**RECORDS FOR THIS TASK**
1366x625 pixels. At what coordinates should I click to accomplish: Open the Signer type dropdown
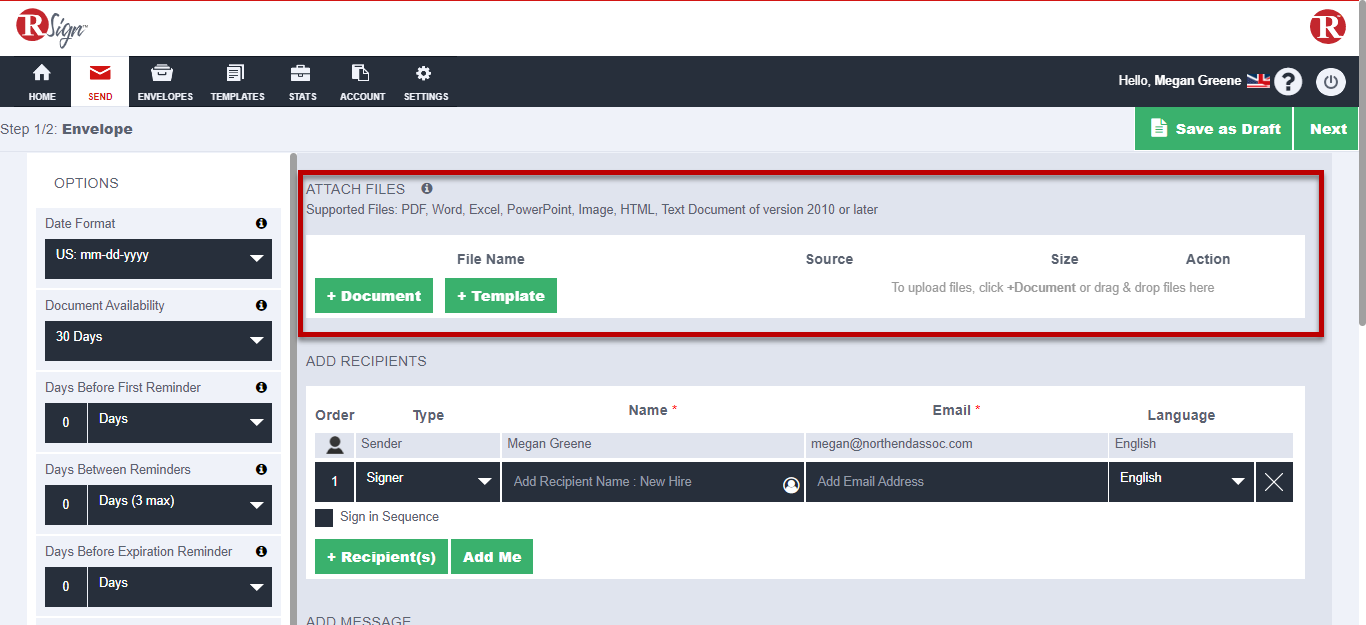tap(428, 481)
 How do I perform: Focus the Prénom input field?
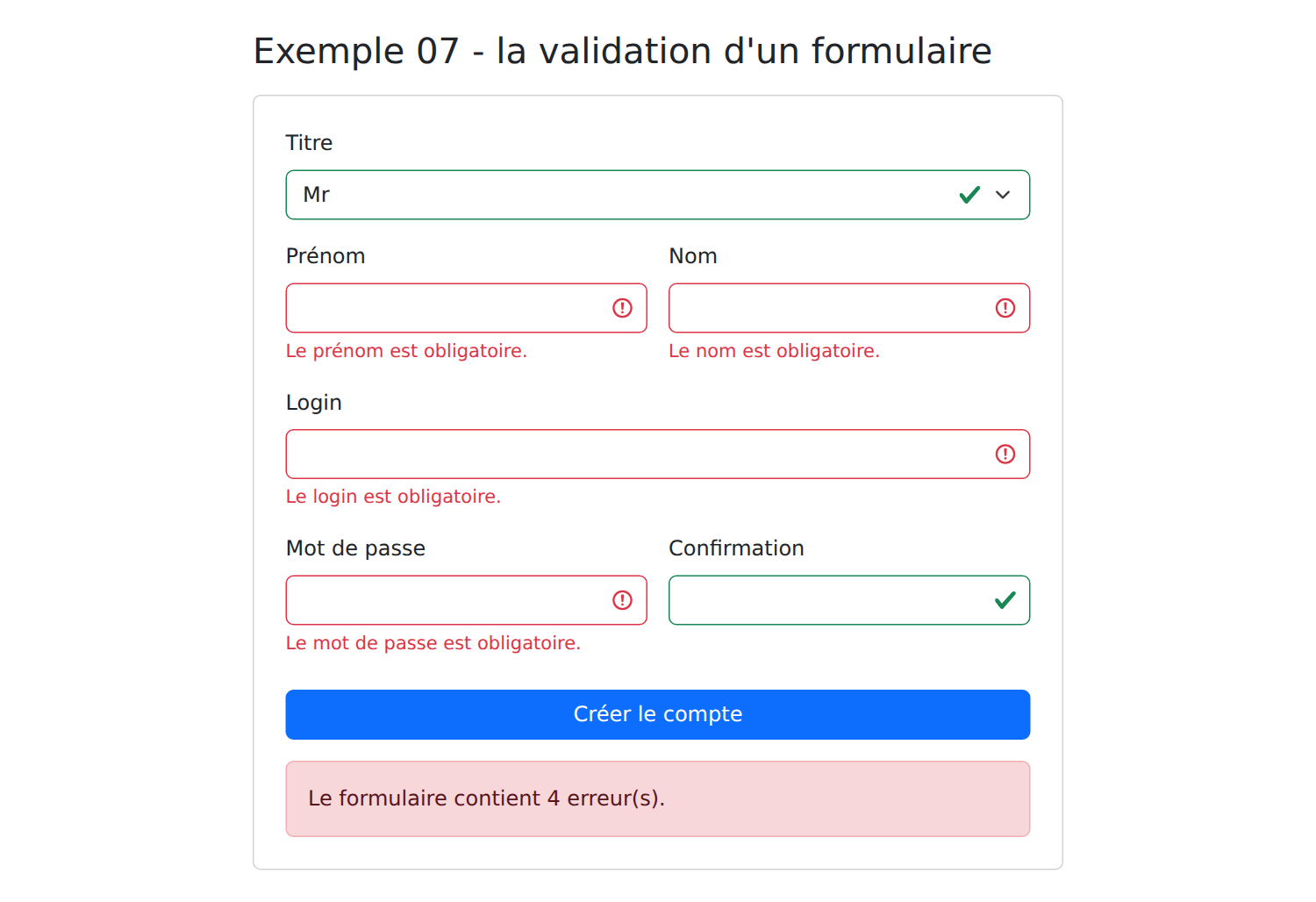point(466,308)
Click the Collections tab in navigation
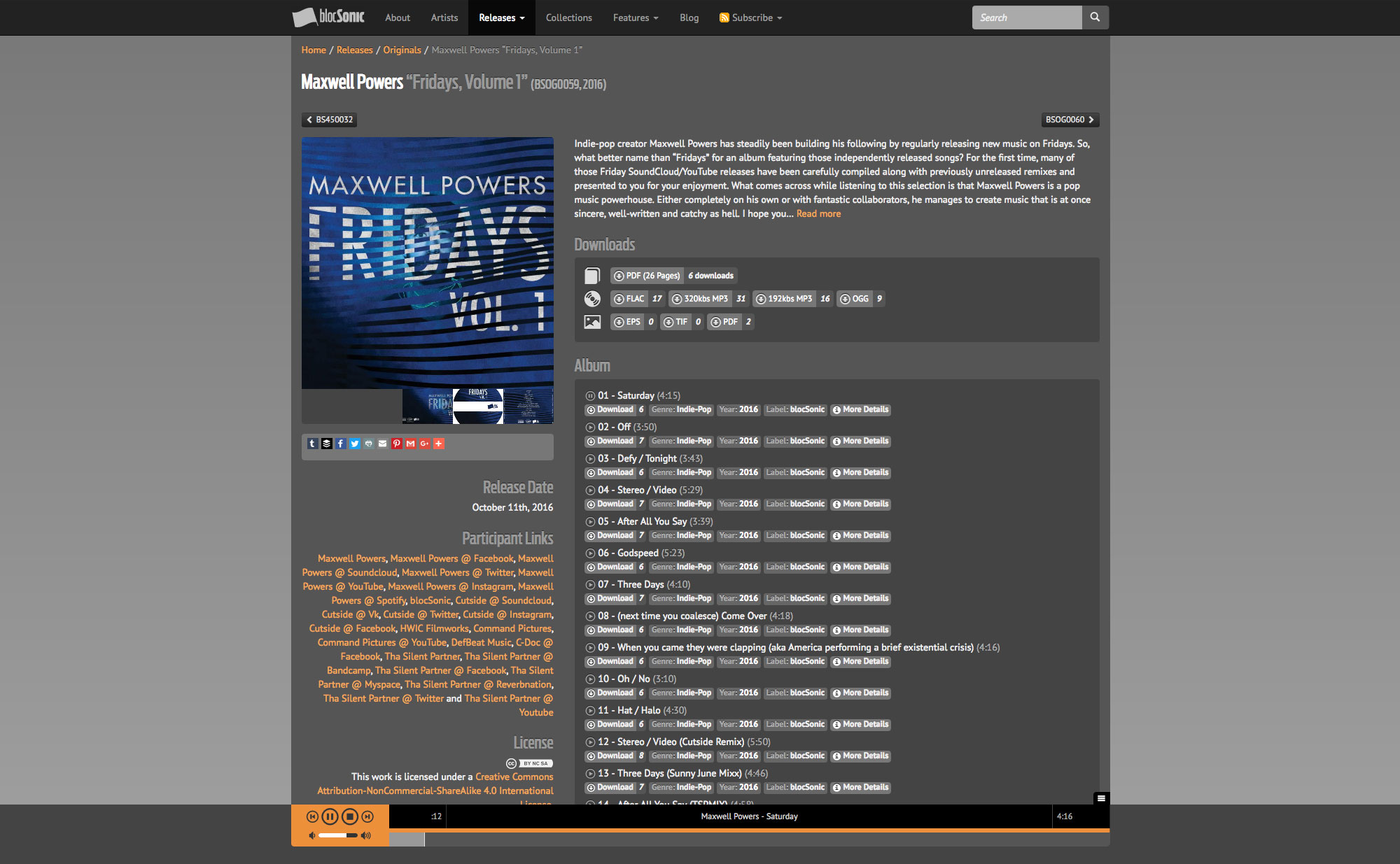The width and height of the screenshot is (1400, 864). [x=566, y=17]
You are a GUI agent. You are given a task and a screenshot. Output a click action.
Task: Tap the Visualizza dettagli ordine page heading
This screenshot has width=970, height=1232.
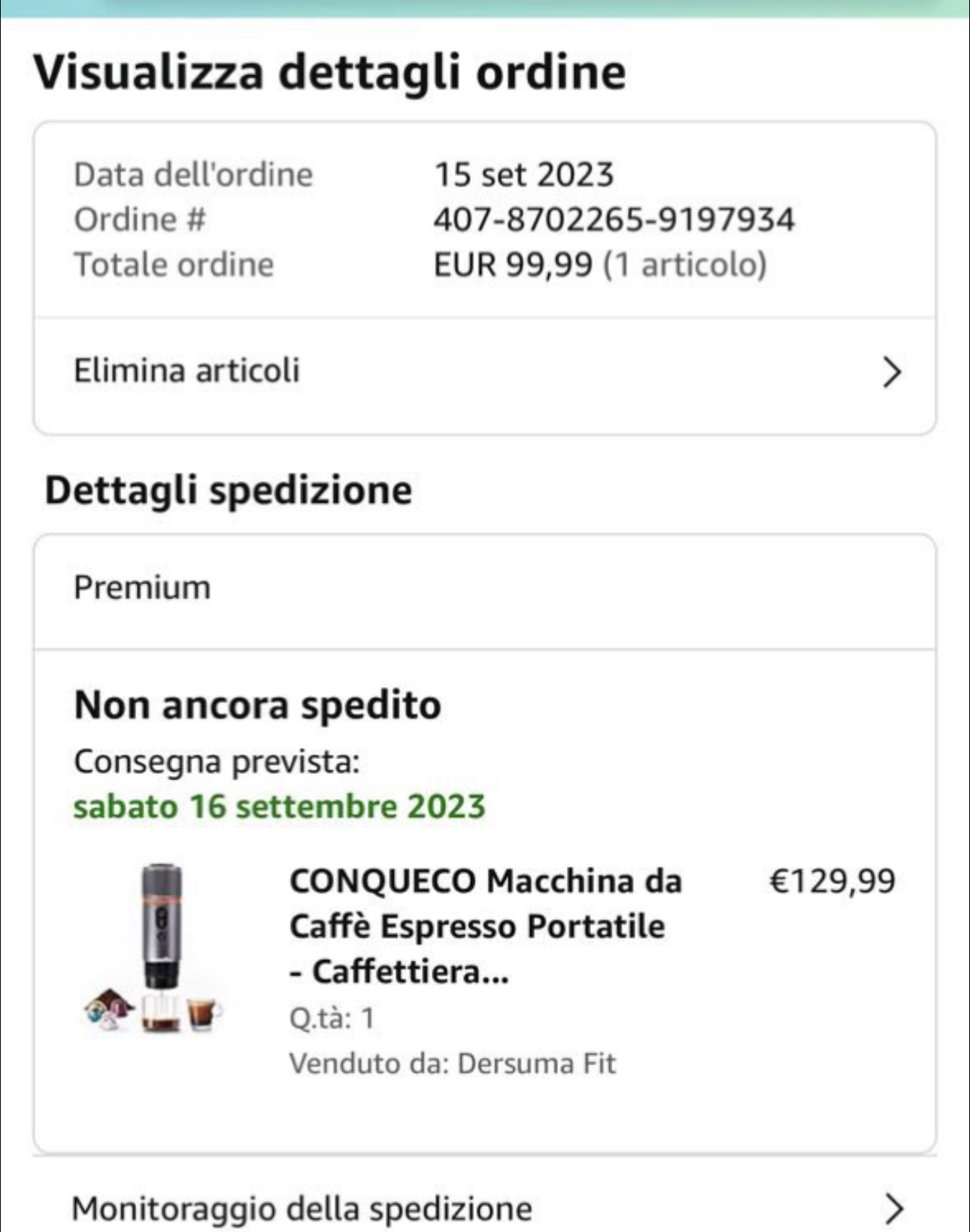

**WORK REQUIRED**
The expected output is an exact copy of the lines from the one holding "Click the Collections tab in navigation" through the last line of the listing above, with the pictures omitted.

**ANSWER FOR THIS EXERCISE**
Click the Collections tab in navigation
The width and height of the screenshot is (1400, 864). [x=566, y=17]
You are a GUI agent. You are given a task and a screenshot. Output a click action.
Task: Tap the Visualizza dettagli ordine page heading
This screenshot has width=970, height=1232.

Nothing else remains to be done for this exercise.